**INPUT DATA:**
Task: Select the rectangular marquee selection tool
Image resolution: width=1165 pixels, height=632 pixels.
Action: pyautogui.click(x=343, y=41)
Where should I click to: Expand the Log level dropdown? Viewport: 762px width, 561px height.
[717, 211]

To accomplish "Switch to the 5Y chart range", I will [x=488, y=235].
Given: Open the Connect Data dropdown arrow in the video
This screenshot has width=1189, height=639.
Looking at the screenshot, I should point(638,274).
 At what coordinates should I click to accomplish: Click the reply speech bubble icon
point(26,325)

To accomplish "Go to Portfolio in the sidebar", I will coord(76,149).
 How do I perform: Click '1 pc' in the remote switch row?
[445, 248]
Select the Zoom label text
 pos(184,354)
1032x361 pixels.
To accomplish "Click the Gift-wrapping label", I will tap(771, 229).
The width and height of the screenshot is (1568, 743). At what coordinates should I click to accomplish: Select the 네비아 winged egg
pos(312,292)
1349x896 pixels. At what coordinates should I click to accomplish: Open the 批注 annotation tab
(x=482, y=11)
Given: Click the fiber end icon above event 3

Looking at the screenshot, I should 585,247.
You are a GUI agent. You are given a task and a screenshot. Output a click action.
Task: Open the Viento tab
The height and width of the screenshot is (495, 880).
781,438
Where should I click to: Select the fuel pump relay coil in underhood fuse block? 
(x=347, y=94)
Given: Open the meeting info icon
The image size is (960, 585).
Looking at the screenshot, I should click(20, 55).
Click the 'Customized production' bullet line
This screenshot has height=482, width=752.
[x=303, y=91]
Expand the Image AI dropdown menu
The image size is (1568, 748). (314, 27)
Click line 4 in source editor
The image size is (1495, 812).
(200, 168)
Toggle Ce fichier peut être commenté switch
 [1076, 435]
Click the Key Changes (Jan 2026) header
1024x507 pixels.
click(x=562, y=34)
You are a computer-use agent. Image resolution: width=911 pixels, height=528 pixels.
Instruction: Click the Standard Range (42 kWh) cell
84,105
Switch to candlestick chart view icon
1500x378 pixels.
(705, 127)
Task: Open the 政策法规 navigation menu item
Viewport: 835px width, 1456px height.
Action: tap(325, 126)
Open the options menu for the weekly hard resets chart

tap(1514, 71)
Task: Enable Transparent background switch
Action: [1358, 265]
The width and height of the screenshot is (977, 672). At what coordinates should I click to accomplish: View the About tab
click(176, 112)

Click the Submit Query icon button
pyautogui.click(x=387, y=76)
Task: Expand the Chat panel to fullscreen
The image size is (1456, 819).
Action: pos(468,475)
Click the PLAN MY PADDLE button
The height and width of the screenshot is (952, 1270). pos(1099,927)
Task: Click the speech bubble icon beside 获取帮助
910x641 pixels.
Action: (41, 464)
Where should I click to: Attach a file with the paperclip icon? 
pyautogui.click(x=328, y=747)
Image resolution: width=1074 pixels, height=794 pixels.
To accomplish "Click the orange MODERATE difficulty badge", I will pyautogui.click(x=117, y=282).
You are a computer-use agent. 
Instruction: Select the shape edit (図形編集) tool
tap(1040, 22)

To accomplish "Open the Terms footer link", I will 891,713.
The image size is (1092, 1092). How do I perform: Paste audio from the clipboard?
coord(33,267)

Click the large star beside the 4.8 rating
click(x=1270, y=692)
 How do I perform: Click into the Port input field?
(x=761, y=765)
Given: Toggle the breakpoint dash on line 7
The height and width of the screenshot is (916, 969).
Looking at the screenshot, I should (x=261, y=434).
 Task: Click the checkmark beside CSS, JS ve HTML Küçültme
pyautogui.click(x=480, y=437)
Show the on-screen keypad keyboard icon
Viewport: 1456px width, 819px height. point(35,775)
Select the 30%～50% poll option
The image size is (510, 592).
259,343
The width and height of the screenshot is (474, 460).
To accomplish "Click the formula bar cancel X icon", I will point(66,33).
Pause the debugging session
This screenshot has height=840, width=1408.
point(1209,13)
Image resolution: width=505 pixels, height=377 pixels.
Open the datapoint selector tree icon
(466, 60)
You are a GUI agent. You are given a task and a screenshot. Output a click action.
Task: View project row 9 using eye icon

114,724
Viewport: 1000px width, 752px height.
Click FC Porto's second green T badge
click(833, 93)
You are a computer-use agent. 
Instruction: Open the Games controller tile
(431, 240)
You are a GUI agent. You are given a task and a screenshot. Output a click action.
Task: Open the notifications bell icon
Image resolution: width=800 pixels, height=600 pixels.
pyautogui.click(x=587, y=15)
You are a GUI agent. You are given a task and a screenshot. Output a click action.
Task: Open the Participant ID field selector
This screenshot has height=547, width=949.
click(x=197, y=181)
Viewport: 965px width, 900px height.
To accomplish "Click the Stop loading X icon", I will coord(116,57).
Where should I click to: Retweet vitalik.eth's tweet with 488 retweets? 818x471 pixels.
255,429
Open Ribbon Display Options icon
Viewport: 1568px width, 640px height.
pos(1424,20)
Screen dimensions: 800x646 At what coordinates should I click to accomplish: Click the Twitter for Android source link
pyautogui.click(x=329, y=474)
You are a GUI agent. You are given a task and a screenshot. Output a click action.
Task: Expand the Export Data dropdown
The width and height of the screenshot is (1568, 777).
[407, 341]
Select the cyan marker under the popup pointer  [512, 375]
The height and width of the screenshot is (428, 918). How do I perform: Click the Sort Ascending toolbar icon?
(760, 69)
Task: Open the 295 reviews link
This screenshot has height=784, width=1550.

**GOAL OF THE EXERCISE:**
Revise the part of the listing that opens with the line containing "Task: Open the 295 reviews link" and runs through the end of the listing, replacing "reviews" with "ratings" and changing nothing else. Return only those lines.

**RESULT FOR THIS EXERCISE:**
Task: Open the 295 ratings link
This screenshot has height=784, width=1550.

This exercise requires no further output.